At the flat Cheryl, Lynsey and Declan were chatting in the kitchen preparing something to eat. They were in such a good mood. Radio turned on, smiles on their faces. I evied them, I guess. Just a bit. Only a bit.

- I hope that whatever is in this pot…please, tell me there are NOT vegetables. – I pointed first at the pot and then at Deccy

- Don't worry dad. You're not going sleep hungry, alright? – he smiled

- Damn right, I am NOT. – I teased him – You know what? I thought we could go to see some movie tomorrow…You up for it? – I asked him

- Sure.

- Hey, we could get along, too? – Cheryl glanced at me and Deccy hopefully - ..and maybe Gilly?

- Uuuhh – I rolled my eyes – Great! I just wanted to spend some time with my son…- I lifted my hands up looking at the ceiling and pleading God to make it as less painful as possible.

- Oh, come on dad. More persons, more fun, right?…Maybe we could even invite Ste with his boyfriend? What do you think ? – he asked me and I almost choked with air in my throat.

- Ummm…I..I don't know…maybe…I mean he's not his…

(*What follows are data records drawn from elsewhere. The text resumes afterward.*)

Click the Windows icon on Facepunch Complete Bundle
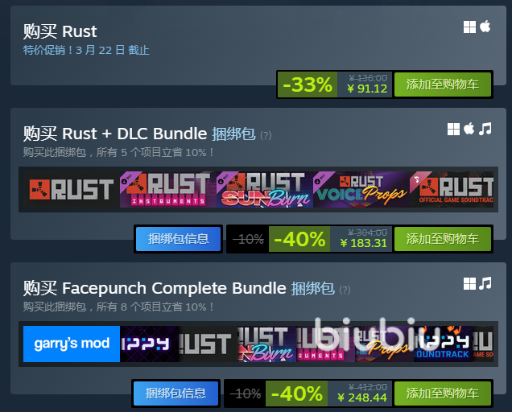 (x=469, y=284)
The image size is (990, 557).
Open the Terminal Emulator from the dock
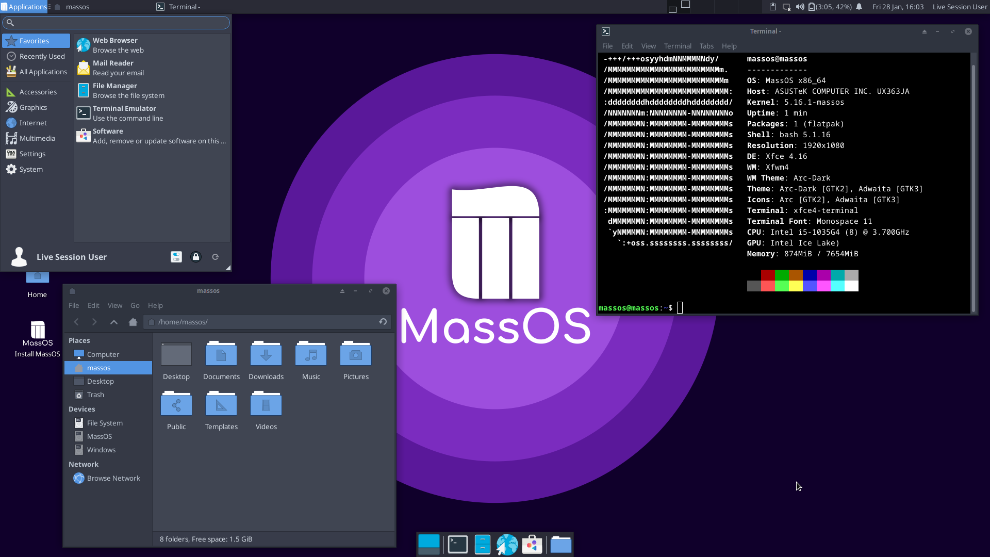[457, 544]

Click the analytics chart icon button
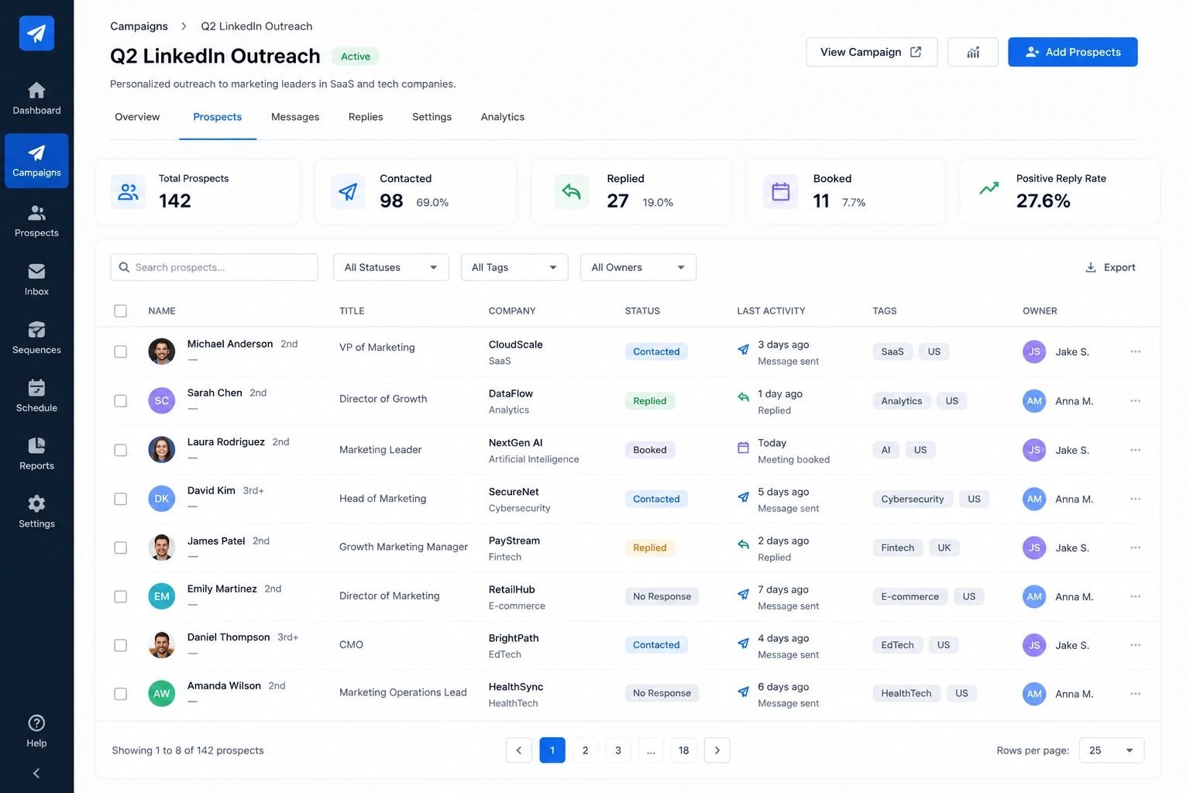pos(972,52)
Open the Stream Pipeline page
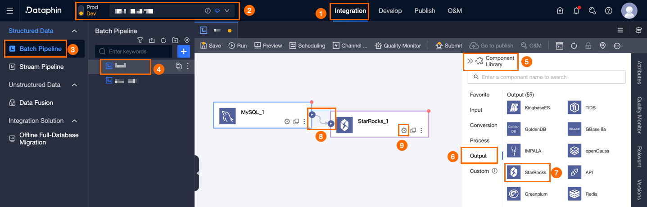 click(41, 67)
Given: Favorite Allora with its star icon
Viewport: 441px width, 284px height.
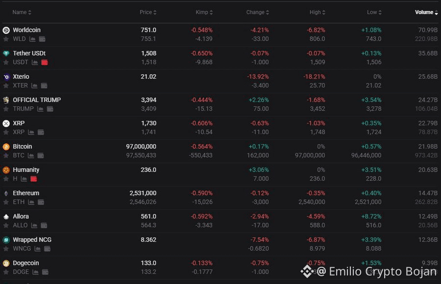Looking at the screenshot, I should click(6, 226).
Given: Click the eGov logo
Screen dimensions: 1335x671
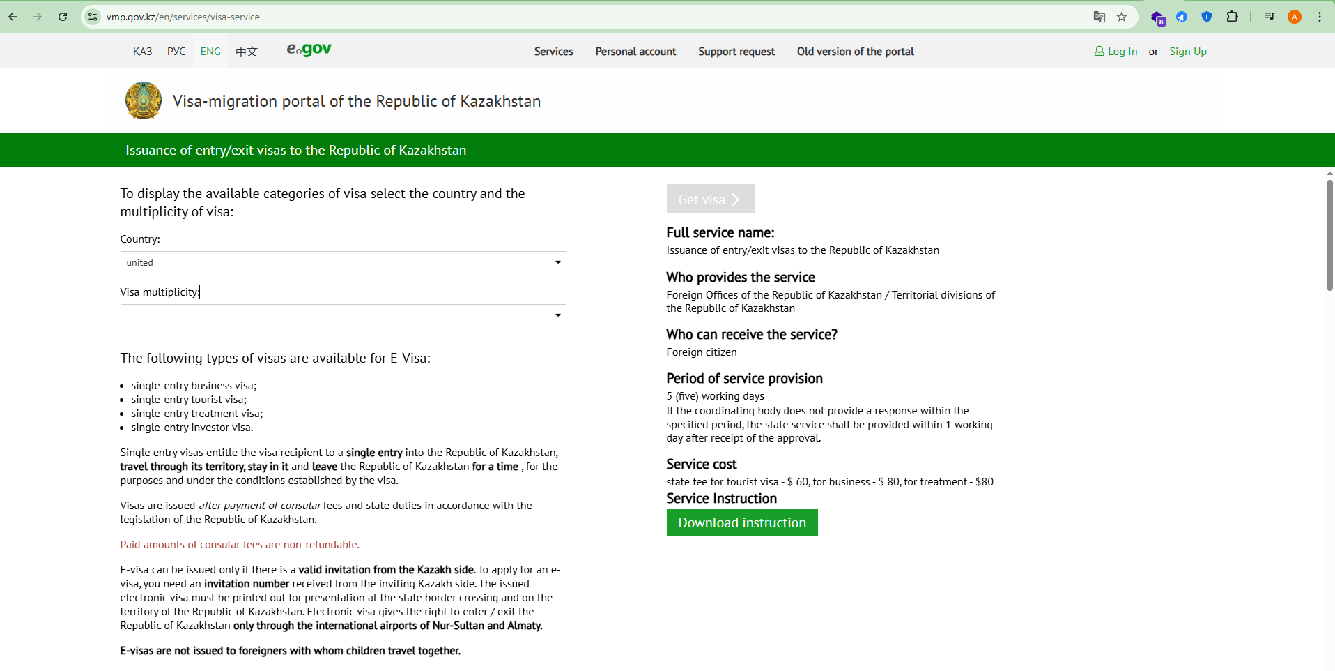Looking at the screenshot, I should 309,50.
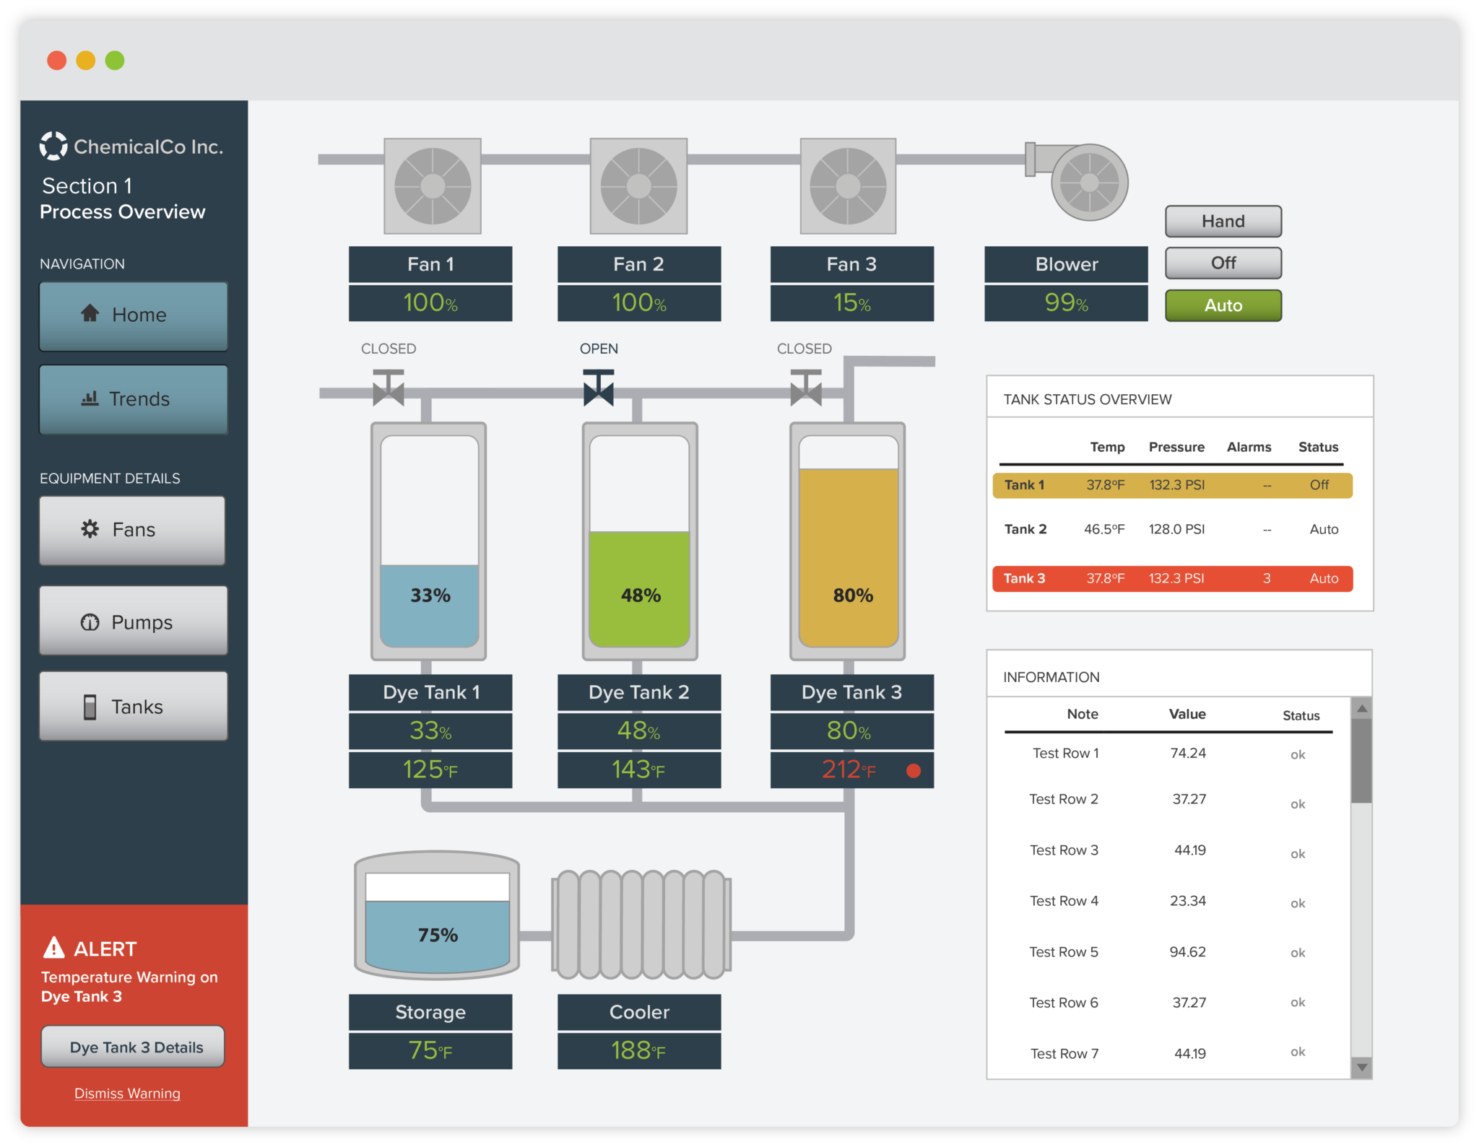
Task: Set the Blower to Hand mode
Action: tap(1223, 221)
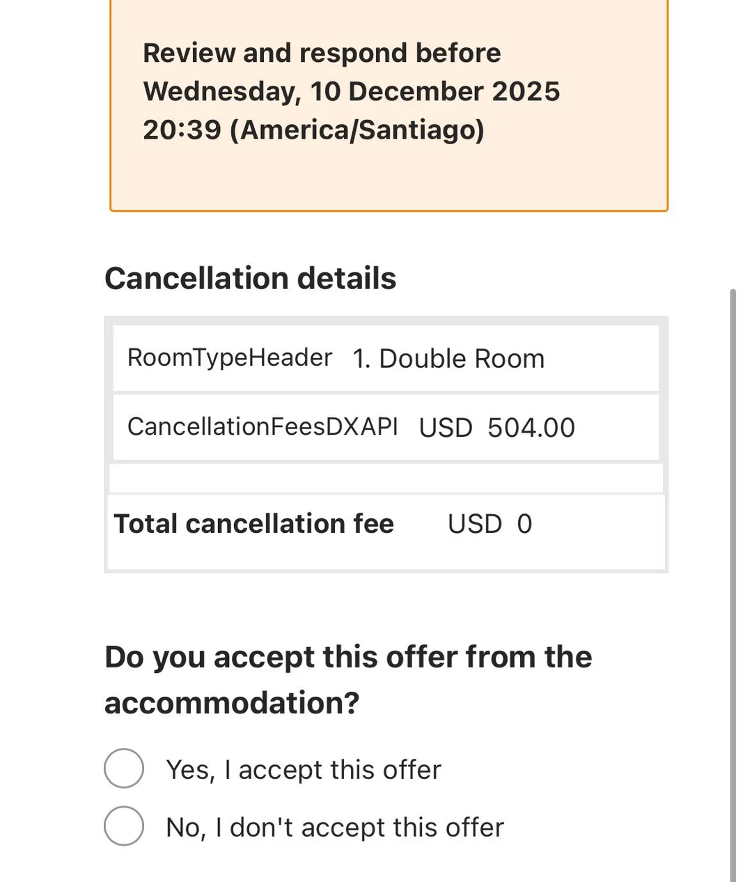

- I believe what your dad tries to tell you is that Ste might have some other stuff to do. He's got kids, you know…Isn't it, Bren? – she stroked my shoulders in comfort

- ..Yeah. Excatcly. Kids. – I confirmed.

Declan seemed to understand.

NEXT DAY IN THE EVENING AT STE'S...

Ste POV

- Wanna go out? – Nathan's voice made me come back to reality

- …What? No, why?

- I don't know. You look like you need something more than watching telly with your mate? – he said carefully observing my reaction. Maybe he's got right…Maybe I needed it. I liked spending time with him like that though. On the couch and eating some snacks. My favourite snacks actually.

- But I don't feel like dancing or…

- That's fine. We can do the same as here but elsewhere, hm?

- Like at the movie…? – I deducted

- Bingo! You're sooo clever when you try. – he teased me. He was always at good mood, I give him that. So we went out.

Bren POV

The movie was so boring and noises people around were making so iritaiting…I tried to close my eyes for a while. Declan looked happy anyway. Cheryl was whispering with Gilly. It seemed like only Lynsey accompanied Deccy to follow what was happening onscreen. Suddenly I heard that stupid laugh opposite our row. It was more distracting than any other over there…and so iritating…so incredibly annoying. I opened my eyes and glanced in direction I suspected the source of my headache sat. I was almost opening my mouth to quiet that person but I couldn't…because I realized just before my eyes confirmed it – that was Stephen. Stephen was sitting with his…whoever he is…watching a film at the movie and apparently having fun. So…NICE, isn't ? I thought I was going to threw up right there seeing them together so cosy. Then there IS something between them, right? He lied to me. I can't believe I actually believed him. It was obvious.

- Dad, are you alright? – Declan pushed his elbow to my side getting my full attention

- Yeah, I'm fine. Let's watch it. – I responed

That was why I was here. For my son. To make it up to him for my absence and all that. I needed to focus on Declan. He was the most important now.